Wamenkeu: Efisiensi Anggaran Bentuk Dukungan untuk Pengelolaan Keuangan Negara
JAKARTA, investortrust.id - Wakil Menteri Keuangan (Wamenkeu) Suahasil Nazara mengatakan komitmen Kementerian Keuangan dalam mengefisienkan anggaran sebagai bentuk dukungan terhadap kebijakan pemerintah dalam pengelolaan keuangan negara.
"Kita memasuki tahun 2025 dengan pemerintahan baru, dengan setting baru, dengan prioritas-prioritas baru dari Bapak Presiden dan Wakil Presiden. Ini adalah dinamika yang wajar, dan kita akan menyesuaikan diri," ujar Suahasil, dalam keterangan resmi, Selasa (4/2/2025).
Suahasil menyoroti Instruksi Presiden (Inpres) Nomor 1 Tahun 2025, yang meminta seluruh kementerian dan lembaga mengefisienkan penggunaan anggaran negara.
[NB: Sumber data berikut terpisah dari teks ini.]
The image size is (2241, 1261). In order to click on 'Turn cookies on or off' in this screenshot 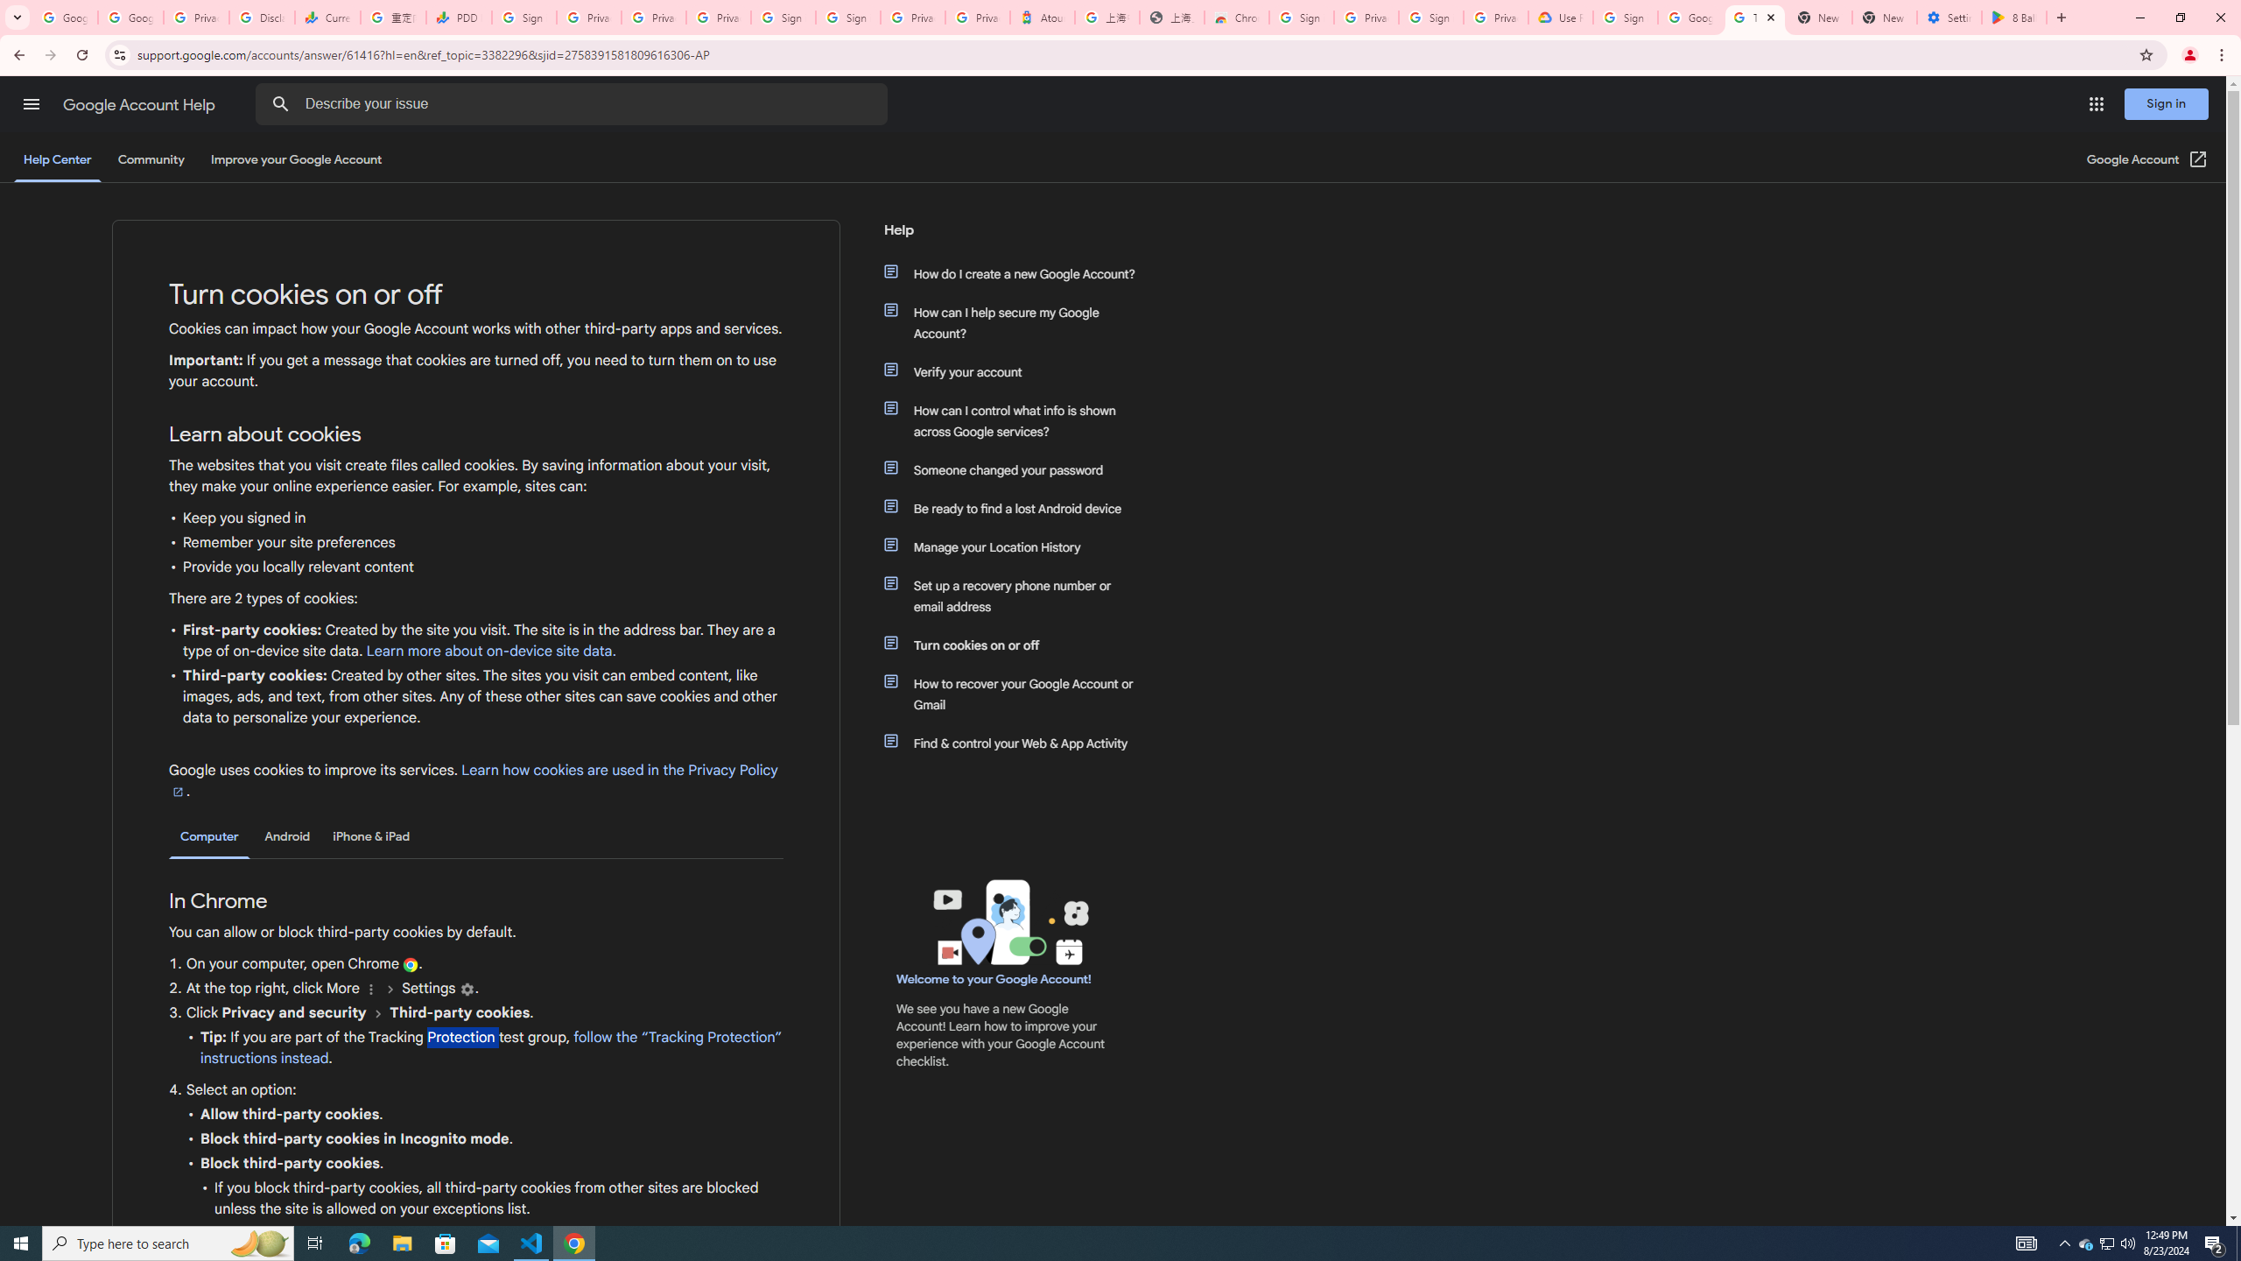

Instruksi tersebut muncul karena Presiden Prabowo Subianto melihat adanya potensi efisiensi dalam belanja negara.
“Beliau yakin ada yang bisa diefisienkan. Beliau meminta kita untuk duduk bersama meninjau lebih dalam, dan dari sana kita bisa melihat belanja-belanja yang perlu disesuaikan," ujar dia.
Suahasil menyebut dengan efisiensi ini tidak berarti mengurangi kualitas kinerja, melainkan menata kembali proses kerja agar lebih efektif. Salah satu contohnya, yaitu komitmen Kementerian Keuangan (Kemenkeu) dalam digitalisasi. Beberapa sistem di Kemenkeu di antaranya SPAN di Ditjen Perbendaharaan, Ceisa di Ditjen Bea Cukai, dan Coretax di Ditjen Pajak membuat efisiensi bisa berjalan tanpa mengorbankan kualitas layanan.
Baca Juga
"Transformasi ini tidak lepas dari pemanfaatan teknologi. Kita harus terus beradaptasi dengan sistem yang semakin canggih agar pekerjaan tetap berjalan optimal dengan jumlah sumber daya yang lebih efisien," tambahnya.
Suahasil meminta seluruh jajaran Kemenkeu untuk meninjau kembali program-program kerja agar tetap sejalan dengan prioritas nasional. "Kita harus memastikan bahwa anggaran benar-benar digunakan untuk kepentingan utama," ucap dia.
Suahasil menjelaskan efisiensi ini bukan berarti mengurangi layanan yang berdampak luas bagi masyarakat. Beberapa kegiatan yang termasuk penting, semisal patroli laut akan tetap berjalan dengan lebih efisien, rapat bisa dilakukan secara daring, perjalanan dinas bisa dikurangi, dan berbagai pengeluaran yang tidak terlalu esensial bisa disesuaikan.
"Kita ingin Kemenkeu tetap menjadi institusi yang dihormati. Efisiensi bukan sekadar pemotongan anggaran, tetapi bagaimana kita bekerja dengan lebih cerdas, lebih strategis, dan lebih bertanggung jawab," kata dia.